By The Home Ventilating Institute (HVI)
In order for air to move into or out of a house, there are two basic requirements. First, there must be a path through which the air travels, and second, there must be an air pressure difference to push the air molecules through the pathway. The relationship between air pressure and house tightness is integral to an understanding of how ventilation systems work.
Holes in houses
Even when all the windows are closed, there are still holes in houses—they just aren’t as noticeable. There are hidden gaps between the window or door frames and the 2x4s holding up the wall. There are even narrower gaps between the floor and the walls, and even smaller gaps around electrical outlets. There are also many hidden holes inside the structure that were cut through studs, floor joists, and rafters by plumbers, electricians, or heating/cooling contractors.
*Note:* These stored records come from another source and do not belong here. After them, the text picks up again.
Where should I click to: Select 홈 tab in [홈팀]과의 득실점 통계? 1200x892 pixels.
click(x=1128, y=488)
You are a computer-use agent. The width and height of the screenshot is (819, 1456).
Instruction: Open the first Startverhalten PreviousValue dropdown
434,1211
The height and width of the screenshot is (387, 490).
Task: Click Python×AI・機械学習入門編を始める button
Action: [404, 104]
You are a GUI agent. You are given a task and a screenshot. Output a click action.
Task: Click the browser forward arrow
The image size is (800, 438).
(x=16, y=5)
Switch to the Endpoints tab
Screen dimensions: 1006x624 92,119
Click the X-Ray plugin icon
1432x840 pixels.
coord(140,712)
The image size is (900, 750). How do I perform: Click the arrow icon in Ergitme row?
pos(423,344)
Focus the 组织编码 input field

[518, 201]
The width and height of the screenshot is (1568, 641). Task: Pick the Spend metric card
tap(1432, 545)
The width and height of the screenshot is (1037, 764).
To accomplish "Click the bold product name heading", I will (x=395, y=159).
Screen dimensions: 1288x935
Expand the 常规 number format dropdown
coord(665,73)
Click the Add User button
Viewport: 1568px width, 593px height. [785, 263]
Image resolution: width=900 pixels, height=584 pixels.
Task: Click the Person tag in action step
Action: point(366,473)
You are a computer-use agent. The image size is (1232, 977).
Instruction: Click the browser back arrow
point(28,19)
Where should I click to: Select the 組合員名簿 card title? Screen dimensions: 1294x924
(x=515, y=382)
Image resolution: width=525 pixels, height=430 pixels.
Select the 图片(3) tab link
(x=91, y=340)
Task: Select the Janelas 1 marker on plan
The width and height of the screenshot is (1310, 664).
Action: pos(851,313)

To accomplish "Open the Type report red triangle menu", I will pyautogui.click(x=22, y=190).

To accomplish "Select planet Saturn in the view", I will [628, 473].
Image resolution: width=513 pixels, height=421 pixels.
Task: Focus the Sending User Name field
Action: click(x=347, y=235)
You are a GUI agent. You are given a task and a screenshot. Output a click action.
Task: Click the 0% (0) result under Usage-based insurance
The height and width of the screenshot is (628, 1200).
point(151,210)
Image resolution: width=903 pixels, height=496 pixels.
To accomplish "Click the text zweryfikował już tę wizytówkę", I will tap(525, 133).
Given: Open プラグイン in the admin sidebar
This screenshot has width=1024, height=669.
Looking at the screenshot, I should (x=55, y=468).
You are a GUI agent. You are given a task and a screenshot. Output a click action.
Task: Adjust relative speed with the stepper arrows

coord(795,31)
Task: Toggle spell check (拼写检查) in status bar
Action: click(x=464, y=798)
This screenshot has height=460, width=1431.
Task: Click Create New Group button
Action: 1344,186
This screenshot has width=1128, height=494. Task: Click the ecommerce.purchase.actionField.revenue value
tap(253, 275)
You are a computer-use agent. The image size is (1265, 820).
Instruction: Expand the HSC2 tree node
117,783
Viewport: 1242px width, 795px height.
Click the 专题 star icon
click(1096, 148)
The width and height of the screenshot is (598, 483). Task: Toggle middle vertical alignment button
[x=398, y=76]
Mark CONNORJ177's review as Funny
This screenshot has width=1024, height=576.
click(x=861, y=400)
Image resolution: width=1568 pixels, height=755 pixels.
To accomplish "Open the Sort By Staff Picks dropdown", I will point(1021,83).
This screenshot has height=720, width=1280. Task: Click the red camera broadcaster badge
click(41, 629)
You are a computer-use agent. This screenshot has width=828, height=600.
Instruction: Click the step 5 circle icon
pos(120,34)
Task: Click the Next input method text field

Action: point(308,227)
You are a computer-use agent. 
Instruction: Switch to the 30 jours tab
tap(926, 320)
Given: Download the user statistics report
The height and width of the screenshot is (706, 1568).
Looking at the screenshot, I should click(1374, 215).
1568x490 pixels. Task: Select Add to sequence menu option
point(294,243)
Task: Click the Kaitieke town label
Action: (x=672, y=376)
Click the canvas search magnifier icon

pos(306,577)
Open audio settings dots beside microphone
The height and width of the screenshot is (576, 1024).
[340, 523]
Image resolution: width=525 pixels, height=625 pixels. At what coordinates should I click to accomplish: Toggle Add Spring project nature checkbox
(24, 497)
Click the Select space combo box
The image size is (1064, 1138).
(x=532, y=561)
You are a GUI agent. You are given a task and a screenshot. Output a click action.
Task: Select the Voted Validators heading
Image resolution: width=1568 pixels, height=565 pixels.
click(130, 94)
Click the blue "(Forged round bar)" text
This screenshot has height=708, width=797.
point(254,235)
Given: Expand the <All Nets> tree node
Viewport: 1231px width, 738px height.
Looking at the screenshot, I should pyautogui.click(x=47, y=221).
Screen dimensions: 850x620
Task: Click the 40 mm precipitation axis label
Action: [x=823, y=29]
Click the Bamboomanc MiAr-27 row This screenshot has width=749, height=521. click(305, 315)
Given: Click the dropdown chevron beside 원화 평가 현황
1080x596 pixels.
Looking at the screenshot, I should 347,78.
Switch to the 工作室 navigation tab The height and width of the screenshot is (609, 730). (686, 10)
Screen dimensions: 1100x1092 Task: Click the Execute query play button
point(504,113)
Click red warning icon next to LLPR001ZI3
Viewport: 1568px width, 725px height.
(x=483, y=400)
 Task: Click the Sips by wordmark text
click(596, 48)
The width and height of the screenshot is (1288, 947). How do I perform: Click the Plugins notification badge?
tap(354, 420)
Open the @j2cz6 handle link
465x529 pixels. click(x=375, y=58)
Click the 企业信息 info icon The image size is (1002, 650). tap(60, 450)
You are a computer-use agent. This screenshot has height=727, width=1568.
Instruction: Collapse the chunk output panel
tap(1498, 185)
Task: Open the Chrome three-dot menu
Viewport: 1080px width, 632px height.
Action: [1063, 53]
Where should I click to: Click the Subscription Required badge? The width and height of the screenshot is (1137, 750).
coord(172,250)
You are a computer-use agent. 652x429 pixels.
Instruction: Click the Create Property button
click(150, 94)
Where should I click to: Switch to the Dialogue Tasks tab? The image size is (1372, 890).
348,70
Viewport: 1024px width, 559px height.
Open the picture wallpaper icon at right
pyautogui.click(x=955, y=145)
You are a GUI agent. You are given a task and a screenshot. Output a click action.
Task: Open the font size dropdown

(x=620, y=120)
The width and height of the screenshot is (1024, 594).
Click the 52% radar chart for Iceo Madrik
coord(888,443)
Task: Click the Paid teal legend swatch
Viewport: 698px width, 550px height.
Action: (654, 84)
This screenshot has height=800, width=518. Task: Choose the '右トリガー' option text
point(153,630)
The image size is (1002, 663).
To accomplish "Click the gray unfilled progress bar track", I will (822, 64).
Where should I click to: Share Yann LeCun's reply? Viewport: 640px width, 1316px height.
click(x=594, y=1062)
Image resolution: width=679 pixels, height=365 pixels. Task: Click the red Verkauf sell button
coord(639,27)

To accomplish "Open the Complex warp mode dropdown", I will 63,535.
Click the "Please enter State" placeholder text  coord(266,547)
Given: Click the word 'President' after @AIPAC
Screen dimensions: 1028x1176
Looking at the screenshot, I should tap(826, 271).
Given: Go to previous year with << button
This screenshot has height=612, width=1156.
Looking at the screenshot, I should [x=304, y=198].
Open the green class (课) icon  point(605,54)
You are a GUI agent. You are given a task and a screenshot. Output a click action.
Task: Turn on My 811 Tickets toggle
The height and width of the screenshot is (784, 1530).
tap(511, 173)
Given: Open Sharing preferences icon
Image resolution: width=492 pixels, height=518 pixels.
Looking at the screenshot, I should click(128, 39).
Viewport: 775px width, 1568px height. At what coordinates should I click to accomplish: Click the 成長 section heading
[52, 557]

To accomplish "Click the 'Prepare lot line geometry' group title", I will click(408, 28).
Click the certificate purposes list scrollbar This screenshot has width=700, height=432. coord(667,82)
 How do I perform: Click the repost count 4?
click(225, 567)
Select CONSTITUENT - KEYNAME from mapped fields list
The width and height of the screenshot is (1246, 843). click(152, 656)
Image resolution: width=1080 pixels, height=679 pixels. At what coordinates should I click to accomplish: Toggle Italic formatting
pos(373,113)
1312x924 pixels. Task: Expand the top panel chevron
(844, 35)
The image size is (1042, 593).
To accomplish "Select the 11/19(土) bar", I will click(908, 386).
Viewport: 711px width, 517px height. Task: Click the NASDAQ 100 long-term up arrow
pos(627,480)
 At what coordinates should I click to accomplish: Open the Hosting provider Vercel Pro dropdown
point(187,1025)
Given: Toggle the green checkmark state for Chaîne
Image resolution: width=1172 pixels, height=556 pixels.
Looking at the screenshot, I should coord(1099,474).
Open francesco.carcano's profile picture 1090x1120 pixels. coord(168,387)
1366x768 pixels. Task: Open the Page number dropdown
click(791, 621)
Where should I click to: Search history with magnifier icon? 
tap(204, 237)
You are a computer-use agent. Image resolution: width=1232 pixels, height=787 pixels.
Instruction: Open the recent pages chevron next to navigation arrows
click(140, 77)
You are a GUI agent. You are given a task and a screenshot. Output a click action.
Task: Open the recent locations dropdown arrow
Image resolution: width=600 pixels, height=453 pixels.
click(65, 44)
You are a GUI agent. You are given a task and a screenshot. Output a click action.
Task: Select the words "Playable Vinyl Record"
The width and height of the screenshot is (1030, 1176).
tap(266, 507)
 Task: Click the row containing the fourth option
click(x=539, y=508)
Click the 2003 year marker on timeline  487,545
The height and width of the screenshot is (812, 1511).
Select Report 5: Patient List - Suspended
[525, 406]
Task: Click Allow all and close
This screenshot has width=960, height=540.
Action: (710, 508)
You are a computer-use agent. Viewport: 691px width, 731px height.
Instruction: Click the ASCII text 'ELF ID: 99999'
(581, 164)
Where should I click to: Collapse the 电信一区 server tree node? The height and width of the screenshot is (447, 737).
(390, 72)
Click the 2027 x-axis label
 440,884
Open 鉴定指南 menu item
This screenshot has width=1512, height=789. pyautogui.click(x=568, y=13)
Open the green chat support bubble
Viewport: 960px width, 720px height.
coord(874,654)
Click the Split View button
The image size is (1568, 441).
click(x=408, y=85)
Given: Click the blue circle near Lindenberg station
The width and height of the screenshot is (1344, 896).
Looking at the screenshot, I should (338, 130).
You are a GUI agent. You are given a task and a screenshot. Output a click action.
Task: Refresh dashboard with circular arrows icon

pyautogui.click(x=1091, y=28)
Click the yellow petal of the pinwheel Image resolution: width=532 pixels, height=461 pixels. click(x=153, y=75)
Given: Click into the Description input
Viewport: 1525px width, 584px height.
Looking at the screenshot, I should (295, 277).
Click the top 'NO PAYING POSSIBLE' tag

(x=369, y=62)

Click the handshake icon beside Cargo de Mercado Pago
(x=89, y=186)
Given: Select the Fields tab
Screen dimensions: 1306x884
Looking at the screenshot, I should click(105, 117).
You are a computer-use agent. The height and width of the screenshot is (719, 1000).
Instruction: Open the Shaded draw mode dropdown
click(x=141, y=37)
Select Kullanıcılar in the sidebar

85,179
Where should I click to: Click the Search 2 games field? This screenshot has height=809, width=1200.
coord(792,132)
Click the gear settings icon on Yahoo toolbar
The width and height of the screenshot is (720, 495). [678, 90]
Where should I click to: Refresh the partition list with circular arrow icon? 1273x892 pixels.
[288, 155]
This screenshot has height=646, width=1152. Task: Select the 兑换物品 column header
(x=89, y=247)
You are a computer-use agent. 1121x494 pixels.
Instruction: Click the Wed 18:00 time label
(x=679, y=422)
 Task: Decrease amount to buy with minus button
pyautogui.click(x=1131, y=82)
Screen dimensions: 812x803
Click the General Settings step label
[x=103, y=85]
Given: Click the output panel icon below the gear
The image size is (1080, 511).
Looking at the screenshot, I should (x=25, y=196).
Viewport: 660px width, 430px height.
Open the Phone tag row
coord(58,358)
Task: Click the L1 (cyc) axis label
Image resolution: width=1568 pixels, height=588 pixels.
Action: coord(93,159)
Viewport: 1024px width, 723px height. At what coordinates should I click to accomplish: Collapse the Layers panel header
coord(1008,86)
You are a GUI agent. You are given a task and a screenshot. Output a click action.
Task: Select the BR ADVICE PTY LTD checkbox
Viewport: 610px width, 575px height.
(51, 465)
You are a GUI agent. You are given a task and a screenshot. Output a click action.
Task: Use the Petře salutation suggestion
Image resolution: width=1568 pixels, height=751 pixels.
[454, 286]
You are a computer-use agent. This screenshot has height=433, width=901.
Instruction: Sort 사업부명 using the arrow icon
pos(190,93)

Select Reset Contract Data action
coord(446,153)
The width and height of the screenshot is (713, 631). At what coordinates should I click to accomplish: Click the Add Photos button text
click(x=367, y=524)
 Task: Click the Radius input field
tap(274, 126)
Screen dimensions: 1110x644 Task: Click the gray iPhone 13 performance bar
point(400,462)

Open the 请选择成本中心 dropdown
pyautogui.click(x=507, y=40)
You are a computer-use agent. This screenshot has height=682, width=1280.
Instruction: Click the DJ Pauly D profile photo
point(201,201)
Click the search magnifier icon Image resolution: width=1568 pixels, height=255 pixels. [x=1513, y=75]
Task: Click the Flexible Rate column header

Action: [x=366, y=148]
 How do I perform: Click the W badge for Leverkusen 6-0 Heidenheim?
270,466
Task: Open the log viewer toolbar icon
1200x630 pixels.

If it were possible to combine all of the small holes and gaps into one single hole, the result would be an opening of several square inches in a very tight house, or several square feet in a very loose house.
The holes are called random holes, because they weren’t created for the purpose of supplying the occupants with fresh air. If a hole is created on purpose, specifically to provide a pathway for air to travel through, it is called a deliberate hole. The installation of a controlled ventilation system requires one or more deliberate holes.
Pressures in houses
The pressures measured in houses are usually less than 50 Pascals (Pa). This may not seem like very much pressure, but it is enough to cause air to move through the random holes in a house and potentially cause some serious problems. For example, 3 Pa of negative pressure in the vicinity of a chimney is often enough to cause backdrafting (combustion gases flowing down a chimney instead of up).
Natural pressures caused by the wind and by temperature differences vary considerably day-to-day. Warm air exerts a small upward pressure as it rises up into cooler air.
Accidental pressures can be caused by leaky ducts, chimneys, or by mechanical equipment not specifically designed to ventilate a house, such as a clothes dryer. As with natural pressures, these positive and negative accidental pressures themselves are neither good nor bad, but sometimes they can cause pollution or moisture-related problems.
Pressure is also affected by mechanical equipment that is deliberately designed to exchange air in a building for the purpose of supplying fresh air or expelling stale air. This is what ventilation is really all about. This is called controlled ventilation—ventilation that is created “on purpose.”
Changing the tightness of a house
If you weatherize or tighten up a house to make it more energy-efficient, you will affect the amount of air being exchanged, as well as the pressures the house experiences. A window fan blowing into a tightened house will move less air, but you will also be able to measure an increase in pressure. Care must be taken so that the house is not under-ventilated, resulting in poor air quality. The answer is not loose houses—it is tight, energy-efficient, comfortable houses with mechanical ventilation systems.
Today, some energy-efficient builders are purposefully using special techniques to build houses that are almost hermetically sealed. Naturally occurring pressures don’t provide enough air to supply the needs of the occupants. A tight house must have a controlled mechanical ventilation system to supply it with fresh air and to remove stale air. Ventilation products certified by the Home Ventilating Institute (HVI) have been tested and proven to help homeowners maximize indoor air quality.